Years ago, an acquaintance told me of an event in his house that left him both excited and spooked.
He was the only one at home and yet he could smell freshly baked bread coming from another part of the house.
This caused him to believe that his house was haunted and that a previous occupant was connected to bread baking in some way.
Let me give you the backstory.
The house was built in the 17th or 18th century; so it was 200 or 300 years old.
A lot of people would have lived there over the years.
It was also very large.
I think it had three floors; maybe four, and it was constructed like a box.
There could easily have been 20 or 30 rooms in it.
As with all houses of that age, there would have been a central kitchen with a large hearth and fireplaces in all of the important rooms, including the bedrooms.
And the house would have been drafty.
I pointed out to him that give the age and construction of his house that it was quite likely that the smells were impregnated into the large fireplace in the kitchen, and that when the wind was right, those odors would be carried through the rest of the house.
What I found particularly interesting was his willingness to leap to a supernatural explanation rather than to look for a logical one.
When I pointed this out to him, he wasn’t impressed.
His bubble had burst.
Whether you believe in haunted houses or not, there’s an important lesson here.
It’s that quite often it’s easier to believe something extraordinary than it is to believe something mundane.
This is the key to the success of illusionists, or magicians as they were once called.
When we see an illusion, we imagine that there has been some spectacular feat of magic.
Several years ago, there was a television program in which one illusionist revealed the secrets of others, a treasonous act in the community.
His goal was to push his colleagues to produce better entertainment.
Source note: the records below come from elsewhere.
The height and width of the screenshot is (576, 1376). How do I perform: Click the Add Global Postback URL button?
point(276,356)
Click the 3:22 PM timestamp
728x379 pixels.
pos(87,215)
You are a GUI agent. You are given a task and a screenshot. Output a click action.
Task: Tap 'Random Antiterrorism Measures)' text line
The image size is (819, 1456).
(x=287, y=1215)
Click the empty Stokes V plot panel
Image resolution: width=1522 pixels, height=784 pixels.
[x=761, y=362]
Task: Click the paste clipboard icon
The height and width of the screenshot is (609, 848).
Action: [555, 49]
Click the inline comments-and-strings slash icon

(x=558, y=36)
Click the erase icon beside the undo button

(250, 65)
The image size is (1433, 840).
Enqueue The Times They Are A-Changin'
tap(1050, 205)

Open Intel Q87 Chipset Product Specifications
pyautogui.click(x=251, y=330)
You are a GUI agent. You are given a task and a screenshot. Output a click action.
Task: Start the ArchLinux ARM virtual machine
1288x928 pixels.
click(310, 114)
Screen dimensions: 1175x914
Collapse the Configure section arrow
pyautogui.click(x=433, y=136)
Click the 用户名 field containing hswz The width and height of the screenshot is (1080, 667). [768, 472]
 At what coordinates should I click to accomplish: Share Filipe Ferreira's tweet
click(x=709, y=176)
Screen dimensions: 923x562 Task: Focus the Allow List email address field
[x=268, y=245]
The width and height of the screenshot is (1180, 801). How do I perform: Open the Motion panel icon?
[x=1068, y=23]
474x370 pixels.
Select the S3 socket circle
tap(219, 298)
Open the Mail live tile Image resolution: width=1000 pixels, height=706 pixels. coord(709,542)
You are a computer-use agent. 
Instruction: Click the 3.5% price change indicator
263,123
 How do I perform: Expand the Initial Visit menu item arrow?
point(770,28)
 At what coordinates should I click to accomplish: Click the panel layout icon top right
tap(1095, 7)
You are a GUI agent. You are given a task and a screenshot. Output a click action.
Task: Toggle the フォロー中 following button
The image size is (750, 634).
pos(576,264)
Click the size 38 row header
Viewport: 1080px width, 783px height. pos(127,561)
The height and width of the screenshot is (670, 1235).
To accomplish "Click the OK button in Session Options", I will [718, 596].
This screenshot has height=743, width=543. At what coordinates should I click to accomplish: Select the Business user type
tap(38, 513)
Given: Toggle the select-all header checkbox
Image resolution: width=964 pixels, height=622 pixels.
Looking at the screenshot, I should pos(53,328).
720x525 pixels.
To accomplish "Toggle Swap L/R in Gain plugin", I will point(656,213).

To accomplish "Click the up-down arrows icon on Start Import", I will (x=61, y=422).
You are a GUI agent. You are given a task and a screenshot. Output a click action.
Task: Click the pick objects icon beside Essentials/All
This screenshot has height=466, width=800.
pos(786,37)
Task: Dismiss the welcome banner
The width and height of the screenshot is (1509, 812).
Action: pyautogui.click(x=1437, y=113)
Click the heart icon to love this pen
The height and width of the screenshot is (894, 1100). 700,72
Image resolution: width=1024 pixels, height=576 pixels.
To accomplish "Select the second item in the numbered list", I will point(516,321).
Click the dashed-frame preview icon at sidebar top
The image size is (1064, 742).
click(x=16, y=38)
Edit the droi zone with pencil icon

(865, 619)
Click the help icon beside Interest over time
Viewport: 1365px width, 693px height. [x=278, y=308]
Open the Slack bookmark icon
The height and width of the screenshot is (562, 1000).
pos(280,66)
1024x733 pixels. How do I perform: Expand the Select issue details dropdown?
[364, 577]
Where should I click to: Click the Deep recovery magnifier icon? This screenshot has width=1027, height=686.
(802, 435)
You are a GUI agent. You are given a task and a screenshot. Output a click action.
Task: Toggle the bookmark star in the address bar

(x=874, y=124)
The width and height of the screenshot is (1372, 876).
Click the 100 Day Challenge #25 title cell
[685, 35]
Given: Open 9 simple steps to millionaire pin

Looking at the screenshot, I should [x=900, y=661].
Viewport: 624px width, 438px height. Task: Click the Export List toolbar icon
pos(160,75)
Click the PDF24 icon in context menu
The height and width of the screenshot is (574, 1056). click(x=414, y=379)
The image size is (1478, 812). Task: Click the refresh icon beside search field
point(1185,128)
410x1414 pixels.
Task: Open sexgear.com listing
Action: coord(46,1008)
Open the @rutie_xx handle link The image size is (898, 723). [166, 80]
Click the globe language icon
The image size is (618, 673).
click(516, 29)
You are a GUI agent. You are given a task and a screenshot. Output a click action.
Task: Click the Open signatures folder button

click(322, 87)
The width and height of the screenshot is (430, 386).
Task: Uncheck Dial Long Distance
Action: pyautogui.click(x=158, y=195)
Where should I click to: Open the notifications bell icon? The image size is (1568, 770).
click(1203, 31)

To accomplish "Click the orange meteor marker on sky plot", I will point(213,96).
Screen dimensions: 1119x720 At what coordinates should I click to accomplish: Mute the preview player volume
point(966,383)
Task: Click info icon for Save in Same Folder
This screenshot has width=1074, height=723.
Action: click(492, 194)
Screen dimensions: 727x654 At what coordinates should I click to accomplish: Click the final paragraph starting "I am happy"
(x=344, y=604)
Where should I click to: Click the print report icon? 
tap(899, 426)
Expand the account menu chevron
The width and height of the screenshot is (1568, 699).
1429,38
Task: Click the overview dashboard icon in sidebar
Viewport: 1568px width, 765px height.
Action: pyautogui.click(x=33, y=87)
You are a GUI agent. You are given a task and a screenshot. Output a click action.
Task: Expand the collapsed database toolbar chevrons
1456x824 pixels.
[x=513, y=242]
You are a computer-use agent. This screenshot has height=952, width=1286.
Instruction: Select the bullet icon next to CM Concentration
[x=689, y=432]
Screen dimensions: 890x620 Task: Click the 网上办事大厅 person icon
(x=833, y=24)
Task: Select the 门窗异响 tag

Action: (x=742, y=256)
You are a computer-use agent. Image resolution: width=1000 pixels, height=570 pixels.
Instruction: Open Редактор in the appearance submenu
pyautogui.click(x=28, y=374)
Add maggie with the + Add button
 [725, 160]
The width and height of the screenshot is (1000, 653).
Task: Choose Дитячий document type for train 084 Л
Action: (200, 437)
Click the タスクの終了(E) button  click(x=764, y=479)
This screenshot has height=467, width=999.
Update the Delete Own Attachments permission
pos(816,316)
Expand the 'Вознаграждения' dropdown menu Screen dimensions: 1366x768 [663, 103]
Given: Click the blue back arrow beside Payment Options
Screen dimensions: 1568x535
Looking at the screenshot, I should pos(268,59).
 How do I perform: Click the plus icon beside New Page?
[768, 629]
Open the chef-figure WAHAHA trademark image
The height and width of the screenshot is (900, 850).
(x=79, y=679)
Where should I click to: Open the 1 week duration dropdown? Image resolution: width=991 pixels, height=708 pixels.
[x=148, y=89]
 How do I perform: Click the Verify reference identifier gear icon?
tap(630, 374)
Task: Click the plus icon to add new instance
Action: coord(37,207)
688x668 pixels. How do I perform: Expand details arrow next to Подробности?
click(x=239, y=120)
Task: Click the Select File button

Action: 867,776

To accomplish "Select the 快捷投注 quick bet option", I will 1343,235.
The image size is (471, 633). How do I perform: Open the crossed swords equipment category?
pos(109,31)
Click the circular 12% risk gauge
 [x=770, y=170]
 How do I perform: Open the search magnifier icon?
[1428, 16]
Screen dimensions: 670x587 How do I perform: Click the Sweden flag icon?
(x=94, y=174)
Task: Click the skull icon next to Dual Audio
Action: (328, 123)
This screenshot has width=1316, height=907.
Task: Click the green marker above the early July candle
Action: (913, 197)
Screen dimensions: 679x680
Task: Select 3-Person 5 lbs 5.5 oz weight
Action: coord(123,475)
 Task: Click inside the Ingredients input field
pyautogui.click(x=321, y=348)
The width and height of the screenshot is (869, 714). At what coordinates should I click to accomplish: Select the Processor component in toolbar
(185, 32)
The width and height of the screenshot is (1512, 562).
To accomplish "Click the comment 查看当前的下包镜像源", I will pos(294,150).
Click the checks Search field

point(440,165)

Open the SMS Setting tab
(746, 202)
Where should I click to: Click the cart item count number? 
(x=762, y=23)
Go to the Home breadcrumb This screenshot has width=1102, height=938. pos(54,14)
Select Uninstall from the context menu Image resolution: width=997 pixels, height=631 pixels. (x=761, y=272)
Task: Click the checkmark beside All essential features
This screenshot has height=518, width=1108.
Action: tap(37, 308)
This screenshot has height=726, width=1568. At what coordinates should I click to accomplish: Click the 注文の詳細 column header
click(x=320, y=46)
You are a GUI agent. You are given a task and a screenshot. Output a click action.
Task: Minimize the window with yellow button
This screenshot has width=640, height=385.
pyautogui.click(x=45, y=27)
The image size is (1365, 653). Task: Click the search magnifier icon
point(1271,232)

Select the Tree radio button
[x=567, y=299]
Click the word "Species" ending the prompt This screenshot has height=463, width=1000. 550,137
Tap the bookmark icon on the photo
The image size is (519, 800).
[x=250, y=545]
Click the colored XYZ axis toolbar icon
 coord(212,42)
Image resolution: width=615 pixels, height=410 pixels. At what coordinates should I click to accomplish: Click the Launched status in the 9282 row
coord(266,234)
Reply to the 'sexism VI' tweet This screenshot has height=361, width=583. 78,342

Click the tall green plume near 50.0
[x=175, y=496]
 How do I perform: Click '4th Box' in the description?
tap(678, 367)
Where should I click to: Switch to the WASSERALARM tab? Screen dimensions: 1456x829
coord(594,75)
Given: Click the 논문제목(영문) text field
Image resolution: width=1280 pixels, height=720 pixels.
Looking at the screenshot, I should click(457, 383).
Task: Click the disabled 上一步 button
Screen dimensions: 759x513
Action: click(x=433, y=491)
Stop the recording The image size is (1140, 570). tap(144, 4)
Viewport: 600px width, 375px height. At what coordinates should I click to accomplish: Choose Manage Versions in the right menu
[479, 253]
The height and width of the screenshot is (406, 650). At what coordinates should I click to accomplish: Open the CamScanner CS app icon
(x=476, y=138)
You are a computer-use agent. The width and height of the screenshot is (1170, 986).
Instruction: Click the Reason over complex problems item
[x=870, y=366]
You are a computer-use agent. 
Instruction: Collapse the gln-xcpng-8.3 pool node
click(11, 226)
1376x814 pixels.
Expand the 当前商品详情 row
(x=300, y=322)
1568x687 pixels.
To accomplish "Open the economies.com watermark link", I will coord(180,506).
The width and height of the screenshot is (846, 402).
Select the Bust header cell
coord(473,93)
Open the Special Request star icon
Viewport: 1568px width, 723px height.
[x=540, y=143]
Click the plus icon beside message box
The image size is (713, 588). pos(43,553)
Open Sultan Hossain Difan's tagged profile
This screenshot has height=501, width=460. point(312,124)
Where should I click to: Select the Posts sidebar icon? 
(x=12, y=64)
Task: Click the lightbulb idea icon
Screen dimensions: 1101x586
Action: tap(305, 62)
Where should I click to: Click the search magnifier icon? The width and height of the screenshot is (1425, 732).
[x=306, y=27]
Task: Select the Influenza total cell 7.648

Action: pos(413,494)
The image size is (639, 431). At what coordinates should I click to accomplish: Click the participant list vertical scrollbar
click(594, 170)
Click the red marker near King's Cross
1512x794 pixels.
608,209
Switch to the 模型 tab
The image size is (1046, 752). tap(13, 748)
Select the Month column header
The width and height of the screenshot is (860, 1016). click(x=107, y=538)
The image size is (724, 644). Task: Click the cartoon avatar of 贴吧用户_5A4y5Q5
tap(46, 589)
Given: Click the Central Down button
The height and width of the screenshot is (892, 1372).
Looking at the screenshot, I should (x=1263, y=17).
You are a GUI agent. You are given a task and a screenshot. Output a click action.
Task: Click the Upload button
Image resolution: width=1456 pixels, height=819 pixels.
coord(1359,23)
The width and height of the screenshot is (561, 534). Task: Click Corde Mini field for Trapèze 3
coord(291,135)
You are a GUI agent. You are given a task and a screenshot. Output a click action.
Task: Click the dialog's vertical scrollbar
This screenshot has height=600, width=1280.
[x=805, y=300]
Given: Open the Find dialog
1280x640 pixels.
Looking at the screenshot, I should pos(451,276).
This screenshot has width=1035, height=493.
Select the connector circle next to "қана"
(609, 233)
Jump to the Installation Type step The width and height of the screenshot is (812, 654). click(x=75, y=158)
I
n every case, I remember being disappointed at how the “trick” was really done.
That’s because there was no trick.
The only thing the illusionist did was go to extraordinary lengths to fool the audience.
There was no real “skill” involved except that of deluding me into thinking that some kind of trick was used.
Maybe that was the point that the masked magician was trying to make.
The same is true of my acquaintance.
He, too, wanted to believe that something amazing had happened.
It saddened him t0 think that there was a perfectly logically explanation for the same circumstances.
In both cases, false assumptions were made.
The one assumed that the reason he could smell freshly baked bread was because the house was haunted.
In the other, the audience assumed that everything from the disappearance of people to airplanes, or the levitation of someone who apparently was in a trance occurred by some magical powers the illusionist had discover.
The thing is that even when we know we’re being fooled, we still want to believe that what we’re witnessing is the truth.
Why is that?
Part of it is due to a psychological principle, which is also used in marketing, what we refer to as consistency.
Once we assume something to be true, we are reluctant to admit to others as well as ourselves that we were wrong.
It’s easier to stick to our original beliefs than it is to change them.
Another reason, however, is that much of life is already rather boring; and so adding a bit of make-believe – because that’s what it is – spices up things.
If we can convince ourselves that something unbelievable is true in our lives, then that gives us a means to escape the dullness that makes up our day-to-day existence.
And so, instead of reading a fictional story, we can live in it.